Em conversa com os 140 participantes do Distrito Federal, Janine destacou a importância do aprendizado de outra língua como uma forma de tomar conhecimento de uma nova cultura e um novo universo cognitivo. “O inglês é uma grande porta não apenas para o contato com os países anglo-saxões. Ele permite, sobretudo, ter acesso a conteúdos educacionais e culturais os mais ricos possíveis”, destacou.

Ele acrescentou que, como ministro da Educação, é importante se aproximar e conhecer experiências bem sucedidas, já que o poder público tem a possibilidade de ampliar a escala de projetos com resultados positivos. Ouça aqui.

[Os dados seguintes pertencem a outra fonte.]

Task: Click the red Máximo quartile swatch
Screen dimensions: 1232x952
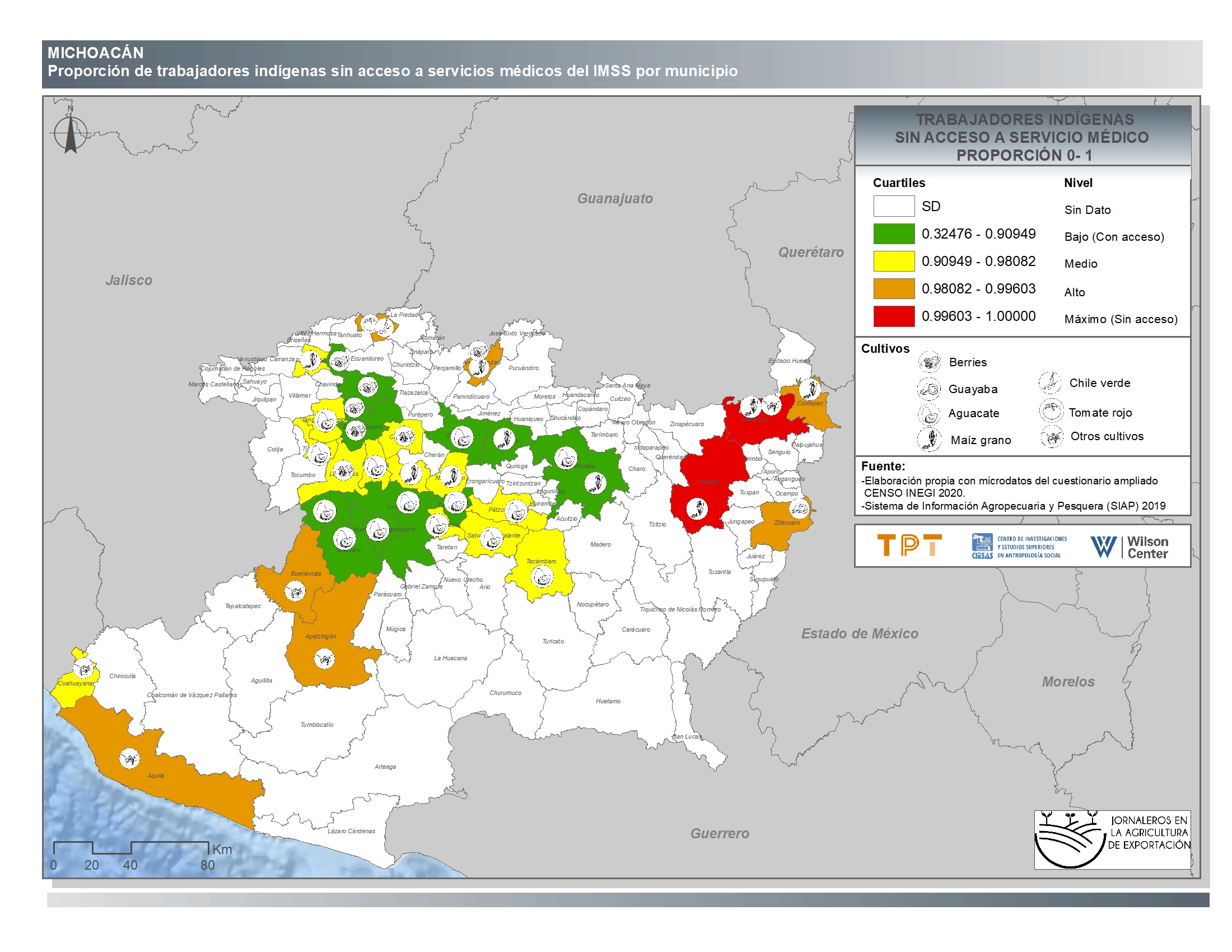Action: 894,316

EXPERIMENTAÇÃO - Diretor-adjunto de Educação e Tecnologia da Confederação Nacional da Indústria (CNI) , Sérgio Moreira lembrou que o Conexão Mundo tem sido um espaço de experimentação em várias frentes. Isso porque, afirma ele, além do ensino da língua há um esforço de valorização das profissões técnicas e também de criar perspectivas para a educação para o mundo do trabalho. Entre os participantes do programa, há estudantes do SESI (ensino médio) e do SENAI (educação profissional).

Raquel Lima da Silva, 16 anos, é uma das alunas da edição 2015 do Conexão Mundo. Ela está no segundo ano do ensino médio no SESI de Taguatinga e faz também o curso técnico em automotiva no SENAI. Antes do Conexão Mundo, Raquel estudava inglês na escola e teve dois anos de aulas em um cursinho. Ela avalia que os cinco meses de Conexão Mundo são mais proveitosos por conta da participação dos professores estrangeiros. “No cursinho, quem ensina são brasileiros. No programa, vem gente que tem outra experiência com a língua e com a cultura”, diz sobre os monitores (chamados de coaches).

Desenvolvido em parceria com a ONG US-Brazil Connect, o Conexão Mundo tem duração de 18 semanas, estruturado em três etapas. A primeira contempla dois meses de ensino do idioma na modalidade de educação a distância, com a tutoria de estudantes ou professores norte-americanos de cursos técnicos de Community Colleges parceiros do programa.

Na segunda etapa, os tutores norte-americanos vêm ao Brasil para aulas presenciais nas escolas do Sistema Indústria durante quatro semanas, no período de férias dos brasileiros. Em seguida, a terceira etapa segue com mais seis semanas de aulas pela internet, quando é retomada a metodologia de educação a distância. Ao final das três etapas, os 5% do total de alunos que concluíram o programa e se destacaram são selecionados para um intercâmbio cultural de duas semanas nos Estados Unidos.

Neste momento, 209 monitores estadunidenses estão no Brasil para a segunda fase do programa. Presidente da US-Brazil Connect, Mary Gershwin cuida da escolha desses monitores e de sua vinda para o Brasil. Ela conta que esse grupo também sente os benefícios do programa. “Toda semana, eu recebo um email de alguém dizendo não quer voltar do Brasil”, conta. Para ela, que foi intercambista no Brasil na juventude, este é o grande espírito do programa: usar o ensino da língua para conectar pessoas e abrir novas oportunidades.